## Collected data
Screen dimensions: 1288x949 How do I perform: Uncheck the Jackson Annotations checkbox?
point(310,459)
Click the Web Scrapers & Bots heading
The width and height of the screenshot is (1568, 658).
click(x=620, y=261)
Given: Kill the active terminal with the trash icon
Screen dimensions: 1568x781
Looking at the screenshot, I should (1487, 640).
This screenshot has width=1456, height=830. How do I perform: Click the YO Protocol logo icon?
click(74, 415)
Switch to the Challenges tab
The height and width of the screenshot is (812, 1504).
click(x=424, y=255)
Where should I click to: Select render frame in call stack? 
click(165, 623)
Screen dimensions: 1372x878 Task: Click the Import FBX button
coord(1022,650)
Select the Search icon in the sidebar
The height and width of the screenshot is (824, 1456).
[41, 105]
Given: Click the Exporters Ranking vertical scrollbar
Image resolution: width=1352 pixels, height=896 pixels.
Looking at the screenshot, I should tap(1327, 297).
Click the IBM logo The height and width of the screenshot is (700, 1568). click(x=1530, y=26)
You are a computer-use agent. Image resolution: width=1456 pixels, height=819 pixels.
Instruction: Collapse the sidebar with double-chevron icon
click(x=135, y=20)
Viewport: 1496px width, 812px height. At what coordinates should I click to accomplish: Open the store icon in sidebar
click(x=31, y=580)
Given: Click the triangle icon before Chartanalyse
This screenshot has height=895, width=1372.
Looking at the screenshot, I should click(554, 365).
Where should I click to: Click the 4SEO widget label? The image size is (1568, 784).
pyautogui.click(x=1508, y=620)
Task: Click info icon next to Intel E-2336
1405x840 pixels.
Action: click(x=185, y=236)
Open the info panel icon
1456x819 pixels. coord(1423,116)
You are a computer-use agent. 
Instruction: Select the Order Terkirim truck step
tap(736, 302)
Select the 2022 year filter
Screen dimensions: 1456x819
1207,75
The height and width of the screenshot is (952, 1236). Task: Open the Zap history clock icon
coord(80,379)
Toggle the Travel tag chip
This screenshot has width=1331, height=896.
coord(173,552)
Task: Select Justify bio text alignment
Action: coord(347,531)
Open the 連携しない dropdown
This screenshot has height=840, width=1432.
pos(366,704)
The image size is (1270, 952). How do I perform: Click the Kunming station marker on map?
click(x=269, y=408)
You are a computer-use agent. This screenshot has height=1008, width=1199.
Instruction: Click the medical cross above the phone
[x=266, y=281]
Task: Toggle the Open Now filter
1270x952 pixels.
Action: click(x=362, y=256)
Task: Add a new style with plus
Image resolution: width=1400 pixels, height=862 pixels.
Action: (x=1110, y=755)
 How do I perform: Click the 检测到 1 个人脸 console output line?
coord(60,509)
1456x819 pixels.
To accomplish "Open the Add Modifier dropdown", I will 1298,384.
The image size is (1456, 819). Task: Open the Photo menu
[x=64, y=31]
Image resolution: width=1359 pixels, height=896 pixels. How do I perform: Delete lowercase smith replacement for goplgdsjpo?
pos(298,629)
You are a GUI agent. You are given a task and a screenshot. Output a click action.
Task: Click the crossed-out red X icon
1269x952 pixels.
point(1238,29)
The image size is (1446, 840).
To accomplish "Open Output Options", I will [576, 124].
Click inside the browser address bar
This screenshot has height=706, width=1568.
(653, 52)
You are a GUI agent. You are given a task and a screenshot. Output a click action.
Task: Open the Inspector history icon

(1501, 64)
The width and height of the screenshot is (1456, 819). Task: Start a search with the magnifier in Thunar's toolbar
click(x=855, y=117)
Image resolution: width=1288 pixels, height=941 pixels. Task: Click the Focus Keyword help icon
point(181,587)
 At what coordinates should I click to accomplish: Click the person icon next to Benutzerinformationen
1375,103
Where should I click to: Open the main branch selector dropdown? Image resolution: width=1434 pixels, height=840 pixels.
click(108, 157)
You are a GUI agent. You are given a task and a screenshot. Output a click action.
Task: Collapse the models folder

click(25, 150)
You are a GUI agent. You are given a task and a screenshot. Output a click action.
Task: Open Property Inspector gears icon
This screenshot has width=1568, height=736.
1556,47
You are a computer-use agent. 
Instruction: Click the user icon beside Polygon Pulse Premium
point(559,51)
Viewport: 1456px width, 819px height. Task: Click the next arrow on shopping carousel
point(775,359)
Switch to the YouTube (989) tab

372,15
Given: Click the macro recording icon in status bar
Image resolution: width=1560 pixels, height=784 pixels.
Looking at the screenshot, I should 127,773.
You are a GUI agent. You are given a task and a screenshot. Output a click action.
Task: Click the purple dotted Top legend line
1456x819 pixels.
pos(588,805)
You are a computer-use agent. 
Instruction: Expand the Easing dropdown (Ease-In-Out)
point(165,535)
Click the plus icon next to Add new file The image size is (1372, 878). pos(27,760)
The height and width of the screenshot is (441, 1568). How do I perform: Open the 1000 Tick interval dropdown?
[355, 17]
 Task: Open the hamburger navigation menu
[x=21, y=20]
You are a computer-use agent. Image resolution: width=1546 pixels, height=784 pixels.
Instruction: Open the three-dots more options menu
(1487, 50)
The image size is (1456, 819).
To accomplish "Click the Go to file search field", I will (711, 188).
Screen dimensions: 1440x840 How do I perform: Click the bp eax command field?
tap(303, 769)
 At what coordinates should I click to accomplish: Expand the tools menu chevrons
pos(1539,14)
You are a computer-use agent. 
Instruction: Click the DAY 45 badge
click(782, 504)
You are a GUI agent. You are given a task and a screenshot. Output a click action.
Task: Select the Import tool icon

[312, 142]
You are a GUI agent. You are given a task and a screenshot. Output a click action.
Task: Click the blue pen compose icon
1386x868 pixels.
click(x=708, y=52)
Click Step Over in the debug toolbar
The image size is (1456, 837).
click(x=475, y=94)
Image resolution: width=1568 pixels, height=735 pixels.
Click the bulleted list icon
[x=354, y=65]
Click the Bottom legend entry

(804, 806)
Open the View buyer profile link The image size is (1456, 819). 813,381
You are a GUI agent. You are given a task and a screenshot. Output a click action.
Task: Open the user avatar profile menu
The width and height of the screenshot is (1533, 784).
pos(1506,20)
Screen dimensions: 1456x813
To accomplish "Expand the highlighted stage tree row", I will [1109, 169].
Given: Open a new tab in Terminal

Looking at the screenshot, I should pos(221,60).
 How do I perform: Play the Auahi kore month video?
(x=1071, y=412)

## Task requirements
Search the records for lines holding the word "profile", then copy each line you find.

## Reply
Open the View buyer profile link The image size is (1456, 819). 813,381
Task: Open the user avatar profile menu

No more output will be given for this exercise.